# End-to-End IIoT Predictive Maintenance for Oil Pumps on AWS

This case study demonstrates a complete workflow for predictive maintenance of oil pumps using AWS IoT and machine learning services. We'll collect sensor data, detect anomalies, and predict potential equipment failures.

## Prerequisites

- An AWS account with appropriate permissions
- AWS CLI configured with your credentials
- Python 3.7 or later
- Required Python packages: boto3, pandas, numpy, matplotlib, scikit-learn

Install required packages:

In [None]:
%%bash
pip install boto3 pandas numpy matplotlib scikit-learn

## Step 1: IoT Device Simulation and Data Ingestion

First, we'll simulate IoT devices sending sensor data from oil pumps.

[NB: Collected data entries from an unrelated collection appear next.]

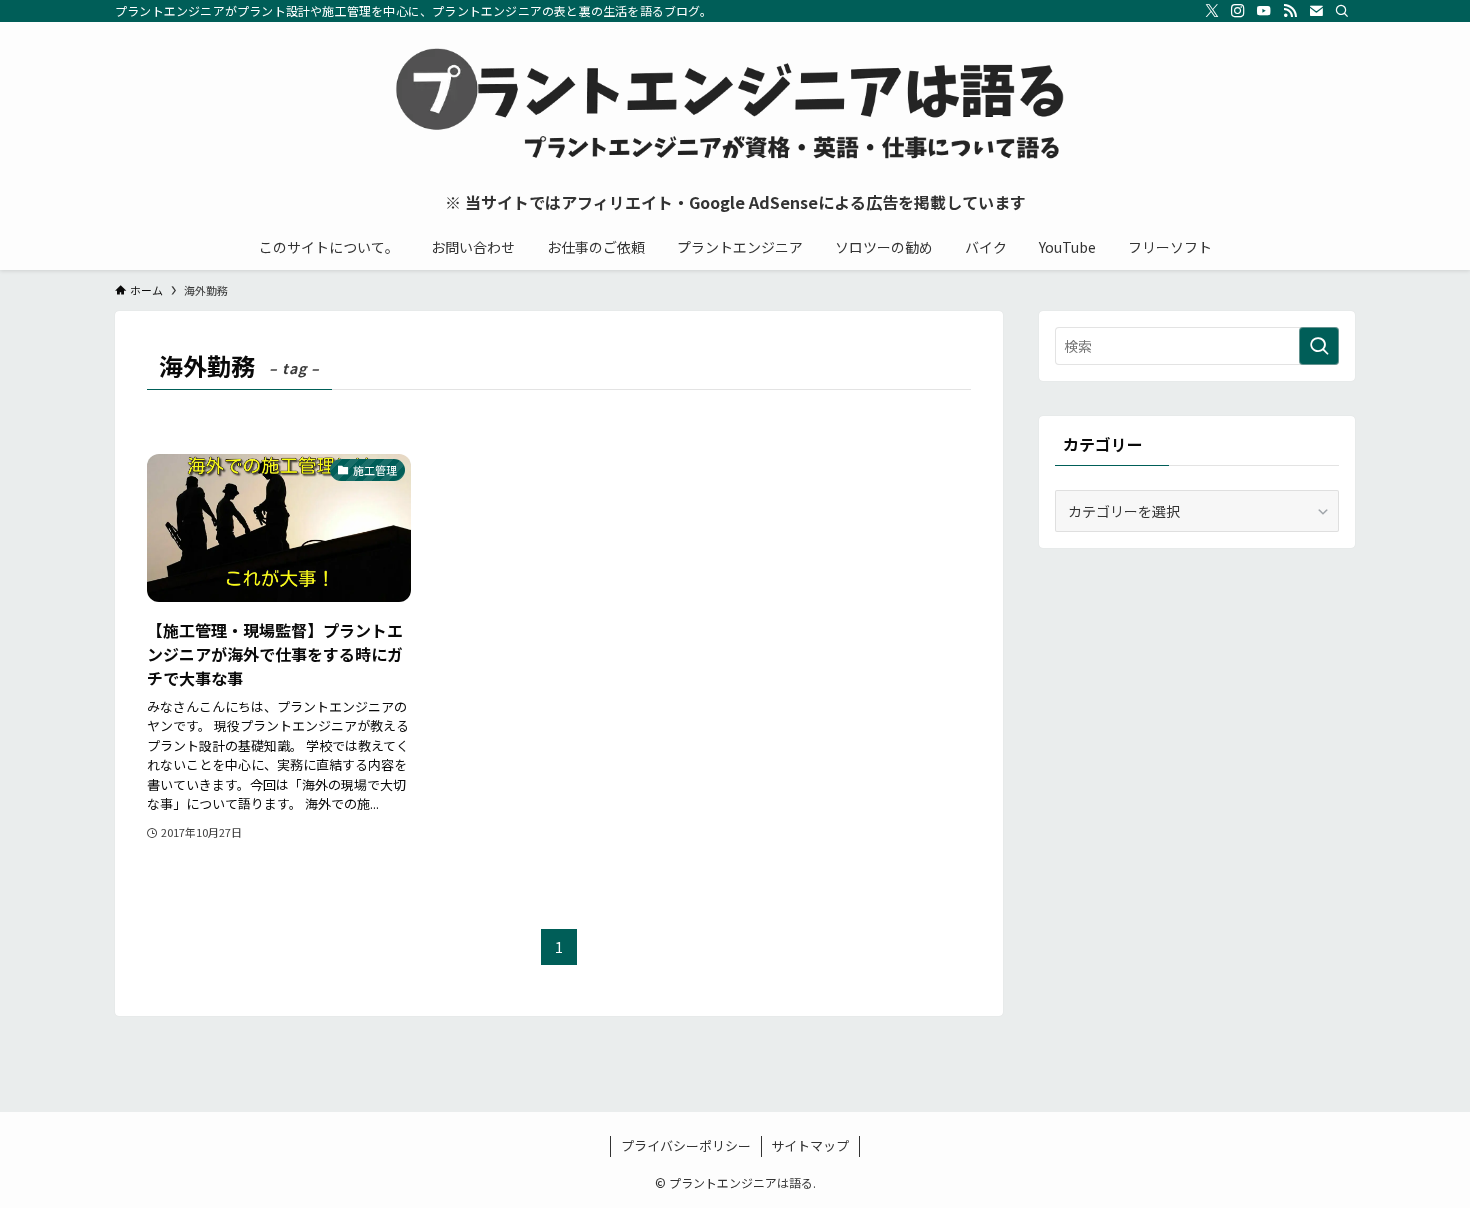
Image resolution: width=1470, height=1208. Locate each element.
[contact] (1316, 11)
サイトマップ (810, 1145)
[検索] (1342, 11)
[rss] (1290, 11)
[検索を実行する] (1319, 346)
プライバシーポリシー (686, 1145)
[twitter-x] (1212, 11)
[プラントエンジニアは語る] (735, 106)
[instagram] (1238, 11)
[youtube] (1264, 11)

In a real-world scenario, you would replace this with actual IoT devices.

In [None]:
import boto3
import json
import time
import random
from datetime import datetime

# Create an IoT client
iot = boto3.client('iot-data')

# Define the IoT topic
topic = 'oil_pump/sensors'

def generate_sensor_data(pump_id):
    return {
        'pump_id': pump_id,
        'timestamp': datetime.now().isoformat(),
        'temperature': random.uniform(50, 100),
        'pressure': random.uniform(100, 500),
        'flow_rate': random.uniform(200, 1000),
        'vibration': random.uniform(0.1, 5.0)
    }

# Simulate data from 5 pumps for 1 minute
for _ in range(60):
    for pump_id in range(1, 6):
        sensor_data = generate_sensor_data(pump_id)
        
        # Publish to IoT Core
        iot.publish(
            topic=topic,
            qos=1,
            payload=json.dumps(sensor_data)
        )
    
    time.sleep(1)  # Wait for 1 second

print("Data simulation completed.")

# In a real-world scenario, replace this simulation with actual IoT device code

## Step 2: Data Processing with AWS IoT Rules and AWS Lambda

We'll use AWS IoT Rules to route the incoming data to a Lambda function for processing and storage.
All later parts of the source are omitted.